Istruzioni dei compiti =>
1. Secondo il brano sulla dieta della dopamina, quanti chili è riuscito a perdere Tom Kerridge in tre anni?
2. Prosegui il brano sulla dieta della dopamina, ripartendo subito dopo la sua ultima frase.

Può bastare una tendenza congiunta (medica e culinaria) per cambiare le carte in tavola di quella prova bikini che avevamo archiviato? «Perdere molti chili con la dieta della dopamina è possibile». Nelle ultime ore la "dieta della felicità" sta diventando virale dopo che Tom Kerridge, celebre chef della televisione britannica che vanta due stelle Michelin, ha dato alle stampe La miracolosa dieta della dopamina (Newton Compton Editori, 10 euro su Amazon.it), libro in cui racconta come in tre anni è riuscito a perdere 70 chili. La dieta iperproteica in questione, che ha molti punti in comune con altri discutibili regimi alimentari di successo quali la Mayo Diet, la Scarsadale, la Dukan e la Atkins, ha risvegliato, com'era facile intuire, un grandissimo interesse nel mondo del web.

«A 40 anni ero arrivato a 190 kg: non è facile restare in forma quando si trascorrono moltissime ore ai fornelli, tra un assaggio e l’altro. Capivo di avere bisogno di cambiare drasticamente qualcosa nel mio modo di mangiare, ma nessuno dei regimi più in voga pareva adatto a me: erano tutti troppo drastici, restrittivi o semplicemente sgradevoli. Sapevo che la mia situazione non poteva essere risolta con una dieta lampo. Dovevo trovare un menu al quale attenermi nel lungo periodo, un nuovo stile di vita sano con il quale rimpiazzare le mie vecchie (e pessime) abitudini», si legge nelle prime pagine.

Come funziona la dieta della dopamina? Per facilitare il rilascio del neurotrasmettitore del piacere se ne dovrebbero assumere i precursori, cioè le sostanze che l’organismo utilizza per costruirla. Che, spiegano gli esperti, sono gli amminoacidi fenilalanina e tirosina. E fin qui nulla di male. I problemi arrivano quando si tagliano completamente i carboidrati, scelta che fa perdere peso, per potenziare l'assunzione di proteine che (anche) secondo la dietologa e nutrizionista Kaleigh McMordie, come riporta il Reader's Digest, dovrebbero essere assunte nella dose per adulto di 50/62 grammi al giorno.

(Dati di riferimento degli screenshot)
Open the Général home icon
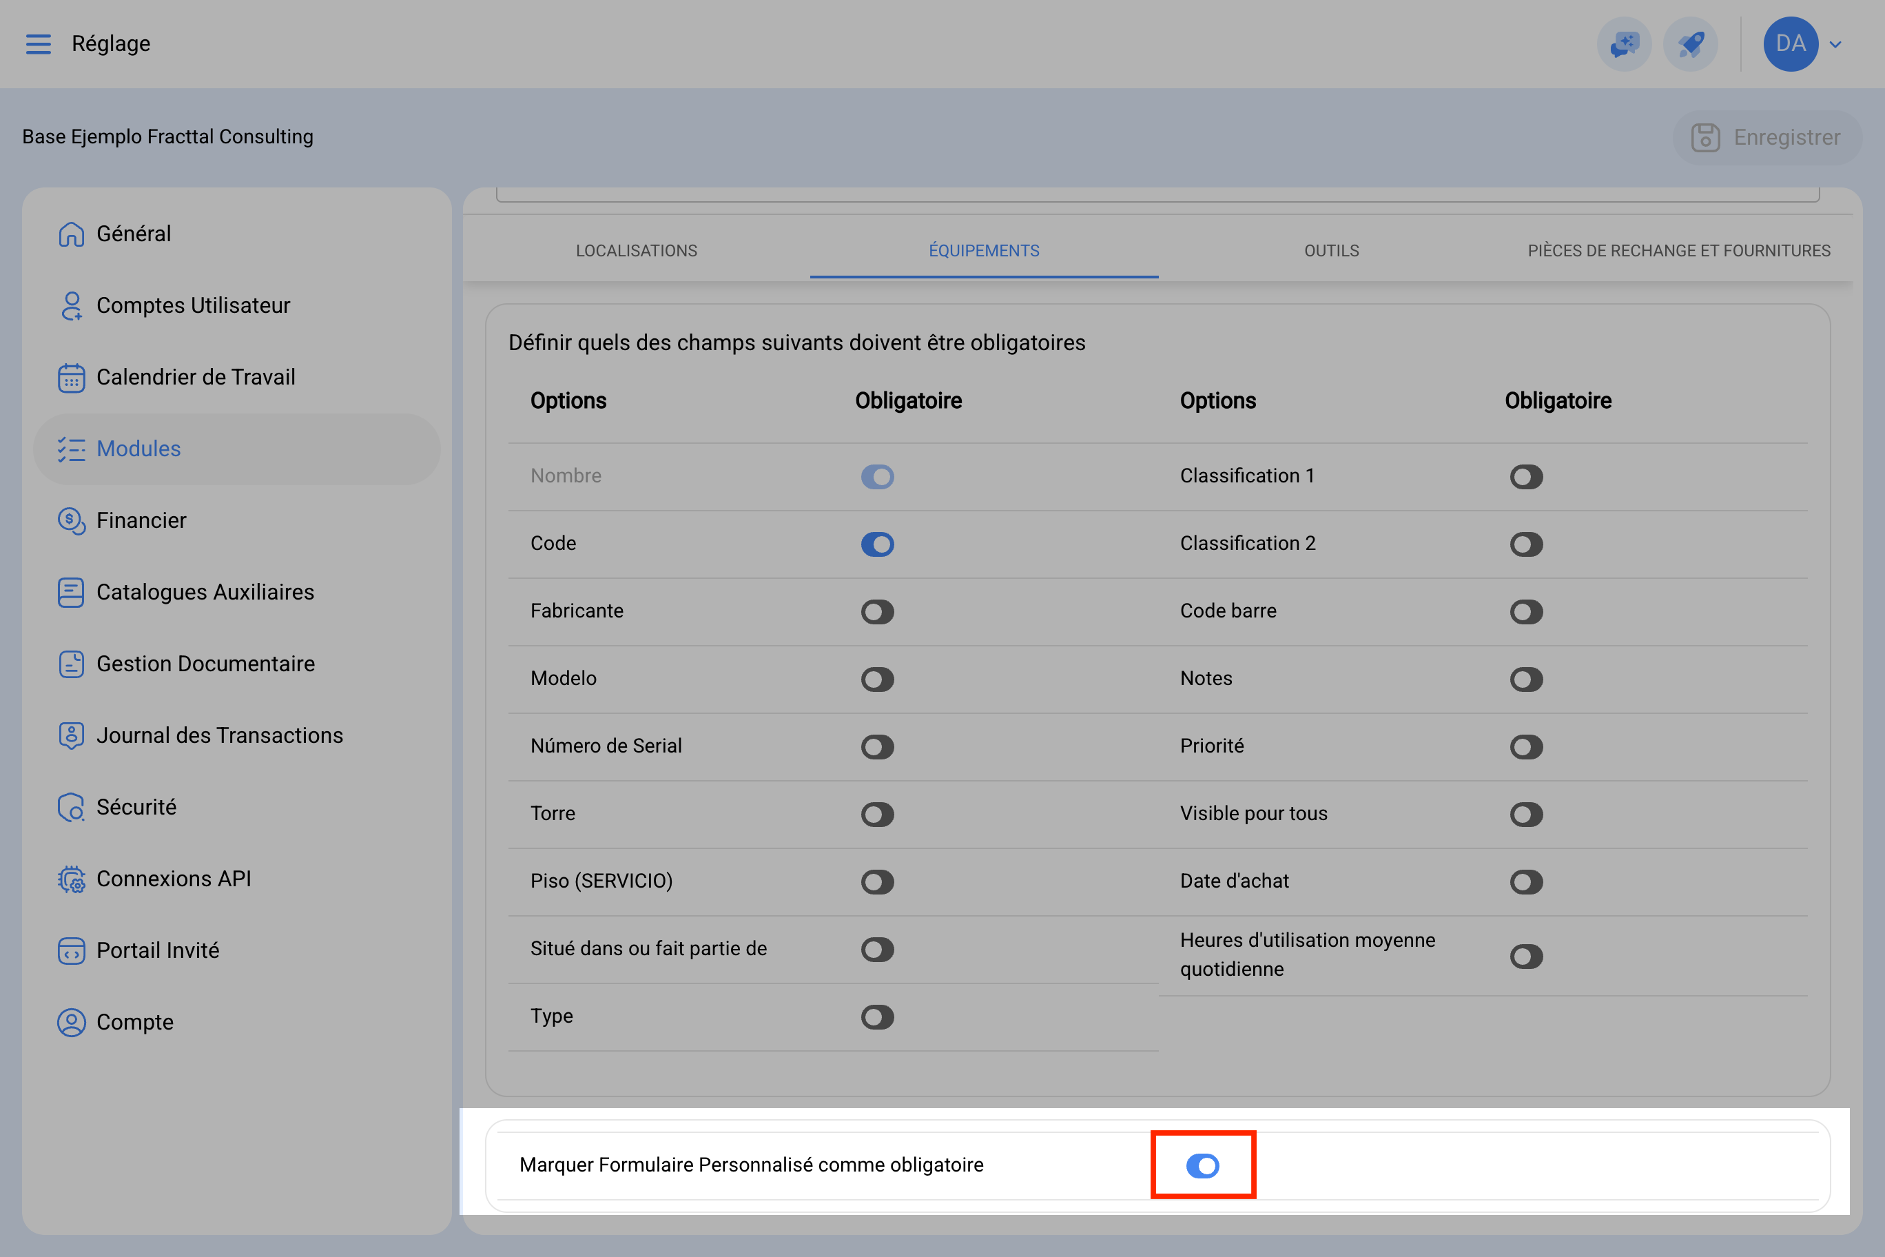The height and width of the screenshot is (1257, 1885). (71, 233)
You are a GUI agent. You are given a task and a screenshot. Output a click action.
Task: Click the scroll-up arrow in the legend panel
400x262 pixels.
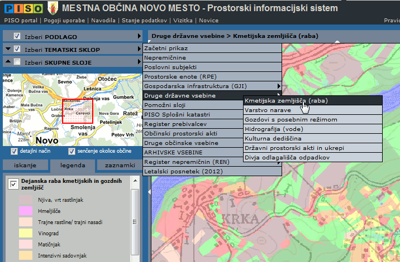(134, 182)
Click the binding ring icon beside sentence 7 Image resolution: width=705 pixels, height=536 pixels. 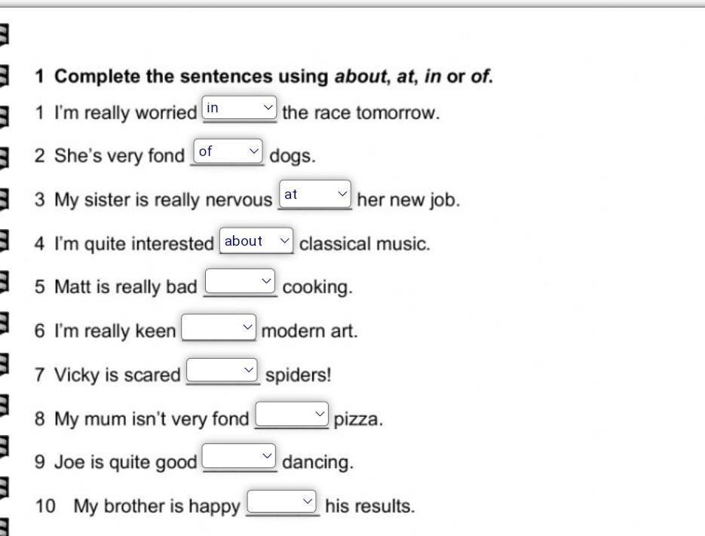pos(3,366)
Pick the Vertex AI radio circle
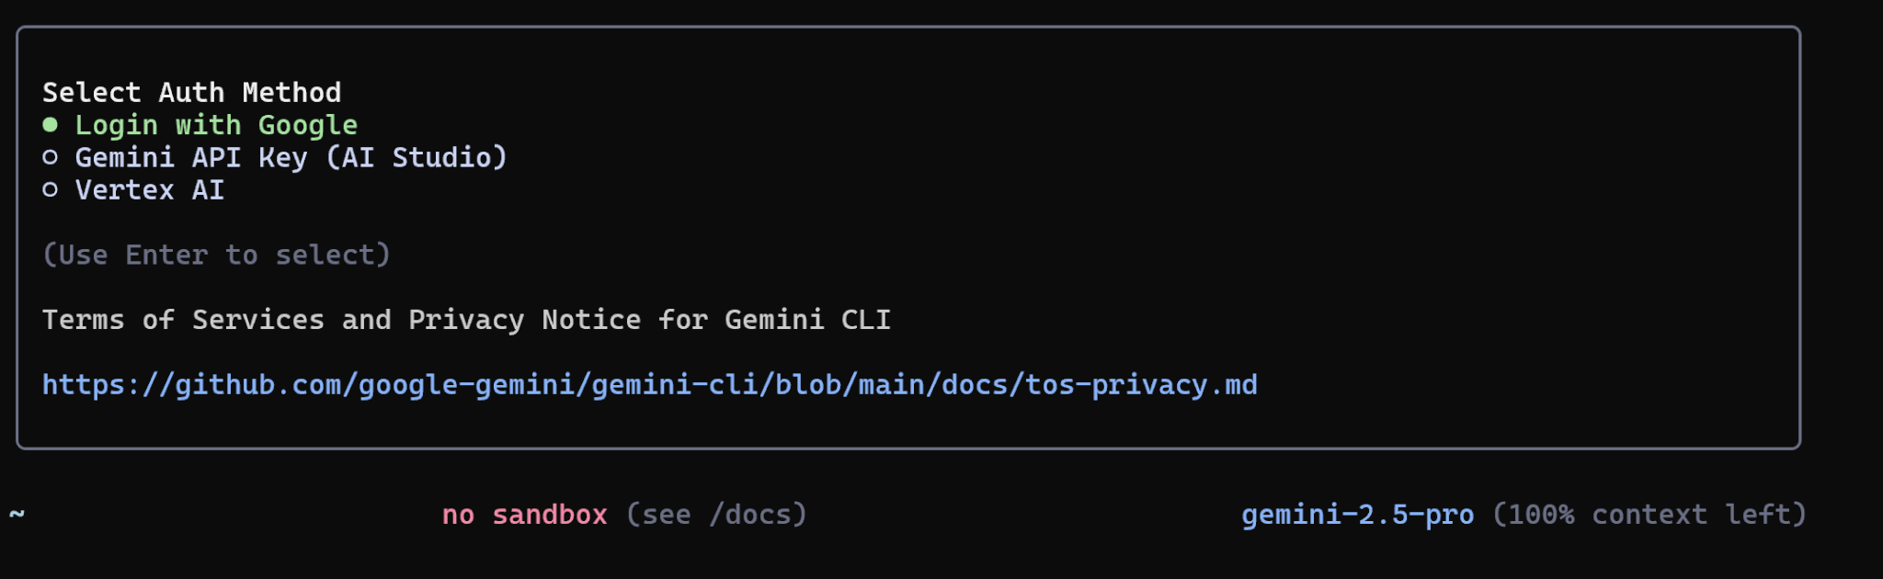The image size is (1883, 579). 51,190
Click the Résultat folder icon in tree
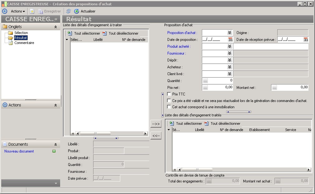The height and width of the screenshot is (194, 315). 10,38
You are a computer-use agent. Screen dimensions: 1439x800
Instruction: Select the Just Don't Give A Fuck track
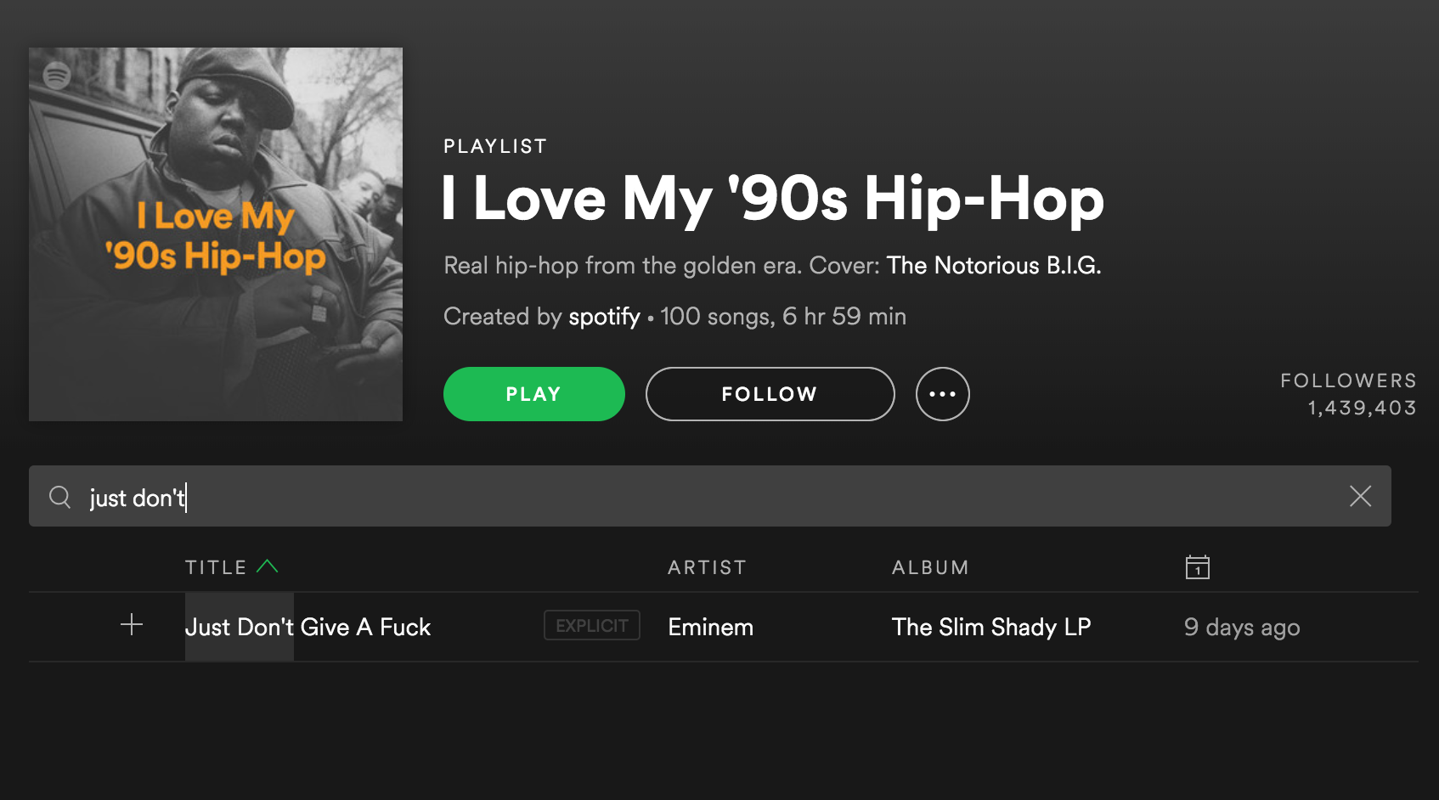(308, 628)
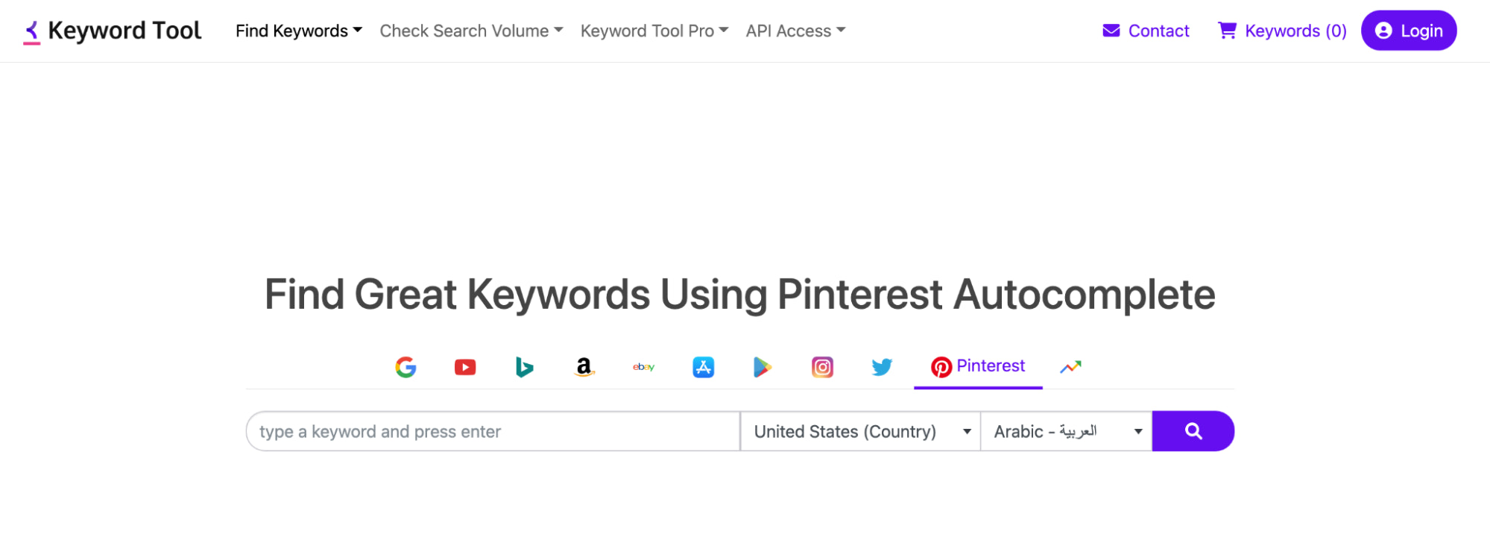Click the Pinterest tab
Viewport: 1490px width, 558px height.
tap(978, 366)
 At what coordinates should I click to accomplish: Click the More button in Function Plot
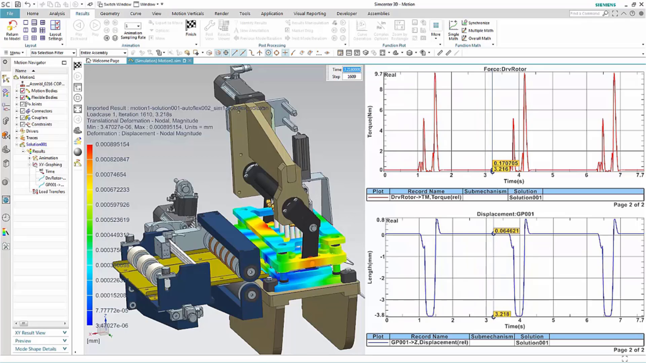click(436, 30)
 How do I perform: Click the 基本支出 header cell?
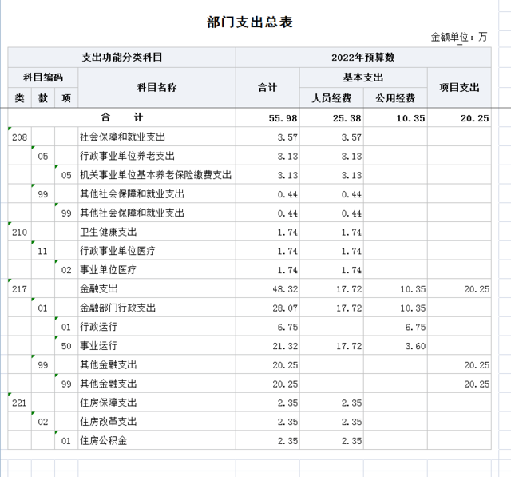pyautogui.click(x=363, y=78)
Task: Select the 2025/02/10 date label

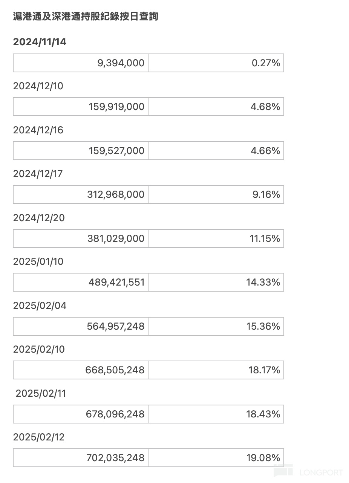Action: pyautogui.click(x=39, y=349)
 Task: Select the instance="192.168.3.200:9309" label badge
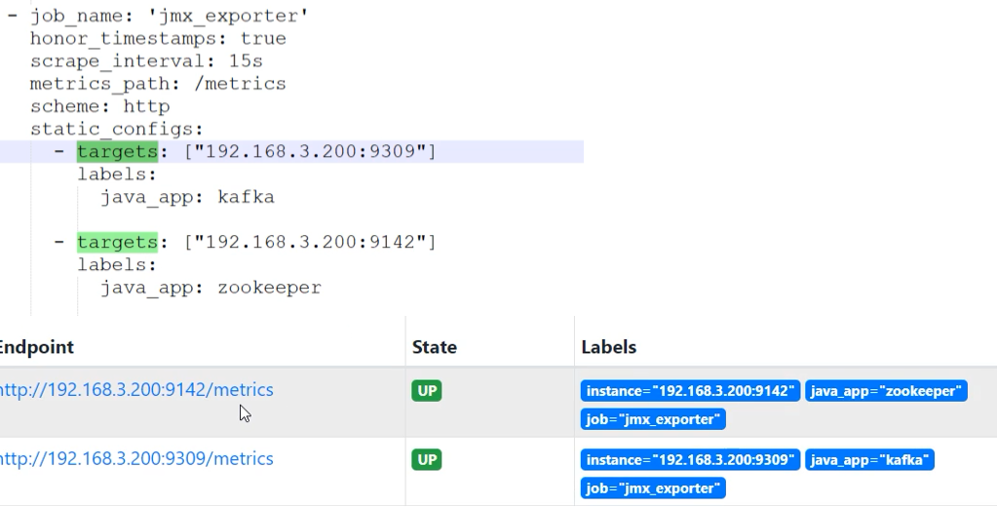[690, 459]
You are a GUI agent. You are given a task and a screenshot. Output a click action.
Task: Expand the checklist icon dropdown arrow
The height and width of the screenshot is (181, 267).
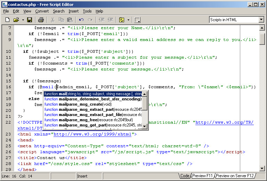128,20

Risposte =>
1. Tom Kerridge è riuscito a perdere 70 chili.

2.
Gli alimenti che stimolano la dopamina. Secondo Kerridge i cibi che aumentano la produzione di dopamina, sono i prodotti caseari quali i formaggi, i fiocchi di latte, lo yogurt intero e la panna, le uova, il pesce ricco di Omega 3 e di vitamina D quali il salmone, le sardine e lo sgombro, la carne di manzo, di pollo e di tacchino, la frutta fresca di stagione in particolare mele e uva nera fonti di quercetina, antiossidante in grado di limitare la perdita di dopamina, mandorle, nocciole, noci, la verdura a foglie, l'alga spirulina, il cioccolato e i cibi piccanti. «Le ricette che prevedono l’uso di peperoncino non incrementano i livelli di dopamina, ma favoriscono il rilascio nel cervello di endorfine, antidolorifico naturale del corpo che dona una sensazione di benessere e appagamento», spiega lo chef.

Perché la dieta della dopamina ha dei limiti. «Quando ho deciso che era arrivato il momento di mettermi a dieta e ho iniziato a documentarmi, mi sono reso conto che, per prima cosa, dovevo rinunciare all’alcol e ridurre i carboidrati che, consumati in eccesso, favoriscono la liberazione di insulina che trasforma gli zuccheri presenti nel sangue in grasso», scrive Kerridge. Se ormai è scientificamente provato che il regime alimentare migliore è una dieta sana ed equilibrata, risulta facile capire che le diete carbofobiche e ipeproteiche possono essere pericolose per la salute soprattutto se seguite per lunghi periodi. Cosa succede all'organismo quando si segue una dieta ricca di proteine e priva di carboidrati? La prima cosa che accade è l’insorgenza della chetosi, una condizione in cui il corpo, a "corto" di zuccheri nel sangue, compensa questo stato con un aumento di corpi chetonici, con possibile conseguente acidosi metabolica che può portare danni ai reni. Da qui l'importanza di chiedere sempre a un medico nutrizionista che valuterà caso per caso.